- **PROBLEM REQUIREMENTS**: The records are given next. Repeat each one exactly.

- **RECORDS PROVIDED**:
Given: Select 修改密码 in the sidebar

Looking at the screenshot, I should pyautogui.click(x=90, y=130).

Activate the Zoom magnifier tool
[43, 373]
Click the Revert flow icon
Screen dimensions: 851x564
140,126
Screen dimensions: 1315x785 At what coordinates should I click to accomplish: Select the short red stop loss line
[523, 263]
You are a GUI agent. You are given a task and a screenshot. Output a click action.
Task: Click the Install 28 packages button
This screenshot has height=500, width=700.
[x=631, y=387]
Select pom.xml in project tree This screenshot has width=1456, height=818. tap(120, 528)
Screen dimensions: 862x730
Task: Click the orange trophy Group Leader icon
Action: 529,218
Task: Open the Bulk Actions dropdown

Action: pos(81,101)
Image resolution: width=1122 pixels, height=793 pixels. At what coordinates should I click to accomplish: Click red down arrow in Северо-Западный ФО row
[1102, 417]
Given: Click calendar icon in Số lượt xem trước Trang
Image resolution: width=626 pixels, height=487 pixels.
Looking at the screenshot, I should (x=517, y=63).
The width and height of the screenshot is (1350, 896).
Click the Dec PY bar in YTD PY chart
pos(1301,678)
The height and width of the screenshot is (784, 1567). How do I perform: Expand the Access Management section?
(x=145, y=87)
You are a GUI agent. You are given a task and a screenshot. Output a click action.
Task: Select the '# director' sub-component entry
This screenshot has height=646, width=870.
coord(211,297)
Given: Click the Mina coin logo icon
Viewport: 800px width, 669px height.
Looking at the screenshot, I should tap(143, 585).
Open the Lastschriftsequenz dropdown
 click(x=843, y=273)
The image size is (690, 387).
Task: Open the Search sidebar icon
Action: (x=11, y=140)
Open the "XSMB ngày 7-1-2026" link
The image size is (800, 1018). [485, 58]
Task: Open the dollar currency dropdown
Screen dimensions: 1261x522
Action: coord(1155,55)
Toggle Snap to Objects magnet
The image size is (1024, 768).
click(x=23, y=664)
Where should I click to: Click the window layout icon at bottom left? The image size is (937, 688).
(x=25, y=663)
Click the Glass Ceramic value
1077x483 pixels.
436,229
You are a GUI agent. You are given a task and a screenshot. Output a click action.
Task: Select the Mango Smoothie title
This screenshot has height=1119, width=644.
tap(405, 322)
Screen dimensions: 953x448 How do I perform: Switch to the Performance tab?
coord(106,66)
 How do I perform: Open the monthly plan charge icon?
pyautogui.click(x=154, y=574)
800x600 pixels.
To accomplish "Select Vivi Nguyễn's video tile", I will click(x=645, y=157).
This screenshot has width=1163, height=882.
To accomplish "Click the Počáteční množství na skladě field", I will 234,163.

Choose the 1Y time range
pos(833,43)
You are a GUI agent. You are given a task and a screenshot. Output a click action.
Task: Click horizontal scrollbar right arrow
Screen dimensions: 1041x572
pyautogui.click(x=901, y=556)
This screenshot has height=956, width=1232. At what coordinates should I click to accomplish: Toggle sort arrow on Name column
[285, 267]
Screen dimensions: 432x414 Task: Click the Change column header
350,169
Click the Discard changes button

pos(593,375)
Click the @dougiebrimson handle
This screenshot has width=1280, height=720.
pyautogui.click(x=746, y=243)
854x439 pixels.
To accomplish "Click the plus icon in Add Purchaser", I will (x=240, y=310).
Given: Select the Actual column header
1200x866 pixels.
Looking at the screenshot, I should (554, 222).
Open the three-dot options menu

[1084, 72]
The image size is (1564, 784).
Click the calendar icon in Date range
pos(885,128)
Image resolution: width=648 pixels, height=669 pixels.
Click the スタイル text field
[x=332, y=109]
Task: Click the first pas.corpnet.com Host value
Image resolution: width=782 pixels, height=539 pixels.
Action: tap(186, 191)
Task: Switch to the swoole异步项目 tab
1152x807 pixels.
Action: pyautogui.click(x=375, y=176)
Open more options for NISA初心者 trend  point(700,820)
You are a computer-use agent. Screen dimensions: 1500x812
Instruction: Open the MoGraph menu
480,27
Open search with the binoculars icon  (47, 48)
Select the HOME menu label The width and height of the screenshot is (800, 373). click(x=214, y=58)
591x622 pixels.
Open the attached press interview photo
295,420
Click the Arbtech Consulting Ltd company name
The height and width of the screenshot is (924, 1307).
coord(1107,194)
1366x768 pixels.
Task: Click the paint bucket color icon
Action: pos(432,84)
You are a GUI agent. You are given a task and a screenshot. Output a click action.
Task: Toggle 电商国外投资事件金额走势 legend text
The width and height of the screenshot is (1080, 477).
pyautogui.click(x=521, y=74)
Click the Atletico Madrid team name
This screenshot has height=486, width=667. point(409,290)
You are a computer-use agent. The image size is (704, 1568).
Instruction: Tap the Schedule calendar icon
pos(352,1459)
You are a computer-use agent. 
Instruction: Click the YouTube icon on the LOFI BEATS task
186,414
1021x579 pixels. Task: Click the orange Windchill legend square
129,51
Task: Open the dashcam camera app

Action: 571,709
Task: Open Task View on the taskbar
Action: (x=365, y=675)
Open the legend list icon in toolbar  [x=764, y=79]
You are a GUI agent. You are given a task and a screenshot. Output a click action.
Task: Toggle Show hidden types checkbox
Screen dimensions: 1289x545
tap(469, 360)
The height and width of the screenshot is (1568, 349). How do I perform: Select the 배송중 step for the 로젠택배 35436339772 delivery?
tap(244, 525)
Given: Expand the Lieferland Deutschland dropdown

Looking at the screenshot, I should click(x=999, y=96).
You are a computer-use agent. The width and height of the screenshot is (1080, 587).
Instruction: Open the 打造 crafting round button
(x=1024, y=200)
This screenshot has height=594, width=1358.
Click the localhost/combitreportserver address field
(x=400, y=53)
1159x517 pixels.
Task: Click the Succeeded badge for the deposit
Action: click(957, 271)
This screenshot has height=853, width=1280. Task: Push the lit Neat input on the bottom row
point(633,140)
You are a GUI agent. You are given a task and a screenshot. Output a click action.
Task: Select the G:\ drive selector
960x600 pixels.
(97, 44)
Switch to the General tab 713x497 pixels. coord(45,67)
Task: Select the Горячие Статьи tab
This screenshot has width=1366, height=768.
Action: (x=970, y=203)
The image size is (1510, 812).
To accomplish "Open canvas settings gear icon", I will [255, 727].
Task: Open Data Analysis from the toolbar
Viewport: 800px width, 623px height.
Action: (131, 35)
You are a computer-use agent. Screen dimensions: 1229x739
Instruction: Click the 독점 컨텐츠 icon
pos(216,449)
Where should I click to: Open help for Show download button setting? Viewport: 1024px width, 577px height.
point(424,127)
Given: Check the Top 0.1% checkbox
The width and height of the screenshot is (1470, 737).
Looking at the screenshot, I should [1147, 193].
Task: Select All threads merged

- **ANSWER BOX**:
Given: Select 修改密码 in the sidebar

Looking at the screenshot, I should pyautogui.click(x=90, y=130).

Activate the Zoom magnifier tool
[43, 373]
Click the Revert flow icon
Screen dimensions: 851x564
140,126
Screen dimensions: 1315x785 At what coordinates should I click to accomplish: Select the short red stop loss line
[523, 263]
You are a GUI agent. You are given a task and a screenshot. Output a click action.
Task: Click the Install 28 packages button
This screenshot has height=500, width=700.
[x=631, y=387]
Select pom.xml in project tree This screenshot has width=1456, height=818. tap(120, 528)
Screen dimensions: 862x730
Task: Click the orange trophy Group Leader icon
Action: 529,218
Task: Open the Bulk Actions dropdown

Action: pos(81,101)
Image resolution: width=1122 pixels, height=793 pixels. At what coordinates should I click to accomplish: Click red down arrow in Северо-Западный ФО row
[1102, 417]
Given: Click calendar icon in Số lượt xem trước Trang
Image resolution: width=626 pixels, height=487 pixels.
Looking at the screenshot, I should (x=517, y=63).
The width and height of the screenshot is (1350, 896).
Click the Dec PY bar in YTD PY chart
pos(1301,678)
The height and width of the screenshot is (784, 1567). How do I perform: Expand the Access Management section?
(x=145, y=87)
You are a GUI agent. You are given a task and a screenshot. Output a click action.
Task: Select the '# director' sub-component entry
This screenshot has height=646, width=870.
coord(211,297)
Given: Click the Mina coin logo icon
Viewport: 800px width, 669px height.
Looking at the screenshot, I should tap(143, 585).
Open the Lastschriftsequenz dropdown
 click(x=843, y=273)
The image size is (690, 387).
Task: Open the Search sidebar icon
Action: (x=11, y=140)
Open the "XSMB ngày 7-1-2026" link
The image size is (800, 1018). [485, 58]
Task: Open the dollar currency dropdown
Screen dimensions: 1261x522
Action: coord(1155,55)
Toggle Snap to Objects magnet
The image size is (1024, 768).
click(x=23, y=664)
Where should I click to: Click the window layout icon at bottom left? The image size is (937, 688).
(x=25, y=663)
Click the Glass Ceramic value
1077x483 pixels.
436,229
You are a GUI agent. You are given a task and a screenshot. Output a click action.
Task: Select the Mango Smoothie title
This screenshot has height=1119, width=644.
tap(405, 322)
Screen dimensions: 953x448 How do I perform: Switch to the Performance tab?
coord(106,66)
 How do I perform: Open the monthly plan charge icon?
pyautogui.click(x=154, y=574)
800x600 pixels.
To accomplish "Select Vivi Nguyễn's video tile", I will click(x=645, y=157).
This screenshot has width=1163, height=882.
To accomplish "Click the Počáteční množství na skladě field", I will 234,163.

Choose the 1Y time range
pos(833,43)
You are a GUI agent. You are given a task and a screenshot. Output a click action.
Task: Click horizontal scrollbar right arrow
Screen dimensions: 1041x572
pyautogui.click(x=901, y=556)
This screenshot has height=956, width=1232. At what coordinates should I click to accomplish: Toggle sort arrow on Name column
[285, 267]
Screen dimensions: 432x414 Task: Click the Change column header
350,169
Click the Discard changes button

pos(593,375)
Click the @dougiebrimson handle
This screenshot has width=1280, height=720.
pyautogui.click(x=746, y=243)
854x439 pixels.
To accomplish "Click the plus icon in Add Purchaser", I will (x=240, y=310).
Given: Select the Actual column header
1200x866 pixels.
Looking at the screenshot, I should (554, 222).
Open the three-dot options menu

[1084, 72]
The image size is (1564, 784).
Click the calendar icon in Date range
pos(885,128)
Image resolution: width=648 pixels, height=669 pixels.
Click the スタイル text field
[x=332, y=109]
Task: Click the first pas.corpnet.com Host value
Image resolution: width=782 pixels, height=539 pixels.
Action: tap(186, 191)
Task: Switch to the swoole异步项目 tab
1152x807 pixels.
Action: pyautogui.click(x=375, y=176)
Open more options for NISA初心者 trend  point(700,820)
You are a computer-use agent. Screen dimensions: 1500x812
Instruction: Open the MoGraph menu
480,27
Open search with the binoculars icon  (47, 48)
Select the HOME menu label The width and height of the screenshot is (800, 373). click(x=214, y=58)
591x622 pixels.
Open the attached press interview photo
295,420
Click the Arbtech Consulting Ltd company name
The height and width of the screenshot is (924, 1307).
coord(1107,194)
1366x768 pixels.
Task: Click the paint bucket color icon
Action: pos(432,84)
You are a GUI agent. You are given a task and a screenshot. Output a click action.
Task: Toggle 电商国外投资事件金额走势 legend text
The width and height of the screenshot is (1080, 477).
pyautogui.click(x=521, y=74)
Click the Atletico Madrid team name
This screenshot has height=486, width=667. point(409,290)
You are a computer-use agent. The image size is (704, 1568).
Instruction: Tap the Schedule calendar icon
pos(352,1459)
You are a computer-use agent. 
Instruction: Click the YouTube icon on the LOFI BEATS task
186,414
1021x579 pixels. Task: Click the orange Windchill legend square
129,51
Task: Open the dashcam camera app

Action: 571,709
Task: Open Task View on the taskbar
Action: (x=365, y=675)
Open the legend list icon in toolbar  [x=764, y=79]
You are a GUI agent. You are given a task and a screenshot. Output a click action.
Task: Toggle Show hidden types checkbox
Screen dimensions: 1289x545
tap(469, 360)
The height and width of the screenshot is (1568, 349). How do I perform: Select the 배송중 step for the 로젠택배 35436339772 delivery?
tap(244, 525)
Given: Expand the Lieferland Deutschland dropdown

Looking at the screenshot, I should click(x=999, y=96).
You are a computer-use agent. The width and height of the screenshot is (1080, 587).
Instruction: Open the 打造 crafting round button
(x=1024, y=200)
This screenshot has height=594, width=1358.
Click the localhost/combitreportserver address field
(x=400, y=53)
1159x517 pixels.
Task: Click the Succeeded badge for the deposit
Action: click(957, 271)
This screenshot has height=853, width=1280. Task: Push the lit Neat input on the bottom row
point(633,140)
You are a GUI agent. You are given a task and a screenshot. Output a click action.
Task: Select the G:\ drive selector
960x600 pixels.
(97, 44)
Switch to the General tab 713x497 pixels. coord(45,67)
Task: Select the Горячие Статьи tab
This screenshot has width=1366, height=768.
Action: (x=970, y=203)
The image size is (1510, 812).
To accomplish "Open canvas settings gear icon", I will [255, 727].
Task: Open Data Analysis from the toolbar
Viewport: 800px width, 623px height.
Action: (131, 35)
You are a computer-use agent. Screen dimensions: 1229x739
Instruction: Click the 독점 컨텐츠 icon
pos(216,449)
Where should I click to: Open help for Show download button setting? Viewport: 1024px width, 577px height.
point(424,127)
Given: Check the Top 0.1% checkbox
The width and height of the screenshot is (1470, 737).
Looking at the screenshot, I should [1147, 193].
Task: Select All threads merged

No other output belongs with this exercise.